Question
I am trying to keep a boolean for elasticsearch search, but this is particularly for NULL. In this case, it doesn’t matter.
There seem to be several options, but it’s not entirely clear what would be best.
We are using ElasticSearch version 5.0.2
Option 1
It would be trivial to save it as a boolean with NULL values. Those will be considered as “missing” ES.
PUT my_index { "mappings": { "my_type": { "properties": { "my_boolean": { "type": "boolean"} } } } } PUT my_index/my_type/1 {"my_boolean": true} PUT my_index/my_type/2 {"my_boolean": false} PUT my_index/my_type/3 {"my_boolean": null}
This has several problems, one of which is congestion. There does not seem to be an easy way to get true , false and NULL values in aggregation.
I know the missing function, so I know that I can do the following:
GET my_index/_search { "size":0, "aggregations": { "my_boolean": { "terms": { "field": "my_boolean" } }, "missing_fields": { "missing" : { "field": "my_boolean" } } } }
But this will lead to the appearance of a bucket with two values (true / false) and separately count the missing documents. It seems like it will cause problems.
Option 2
Another option is to actually set the NULL value to as described in the manual . The problem is that the value must be the correct type, and there is nothing but true and false as boolean.

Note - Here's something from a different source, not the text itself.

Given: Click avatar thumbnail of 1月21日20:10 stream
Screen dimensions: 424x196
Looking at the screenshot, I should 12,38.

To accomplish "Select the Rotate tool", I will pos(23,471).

The null_value value must be the same data type as the field. For example, a long field cannot have a null_value string.
This means that we can use another type that supports more than two values, for example, an integer, but it would be the same in my head as saying: let map it as an integer, and define 1 as true, 2 as false and 3 - as null. This will work, but we will have an implicit matching that everyone should know about. (All manufacturers / consumers / whatyamahaveits).
Option 3
The final version will be an attempt and script is our way out of this problem.

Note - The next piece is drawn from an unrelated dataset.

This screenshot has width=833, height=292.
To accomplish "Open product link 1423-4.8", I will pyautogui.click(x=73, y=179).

GET my_index/_search { "size":0, "aggregations": { "my_boolean": { "terms": { "script" : { "inline": "if(doc['my_boolean'].length === 1) { if(doc['my_boolean'].value === true){ return 1;} else {return 2;} } else { return 3;}" } } } } }
Now we get the right results in a few robust buckets.
"aggregations": { "my_boolean": { "doc_count_error_upper_bound": 0, "sum_other_doc_count": 0, "buckets": [ { "key": "1", "doc_count": 1 }, { "key": "2", "doc_count": 1 }, { "key": "3", "doc_count": 1 } ] } }
Note that we still have an implicit mapping with keys here, so this one seems to have the same problems that displays it as an integer. Nevertheless, your data type is what it should be, so there may be something. Please note that we cannot have a bucket with the key "null". We can call them “true”, “false” and “zero” (lines), but this is the same situation, but it is hidden even more.
Question
What is the best way to deal with this zero problem? (Or maybe we should call this a "three-state-logical problem"?)
To clarify: we fear that a later “non-standard” value may cause problems. The first thing we saw was bucketing, which we could solve with a script solution, but maybe we will encounter other problems later. Therefore, we are looking for best practice for storing this type of data, rather than a quick fix for a specific problem.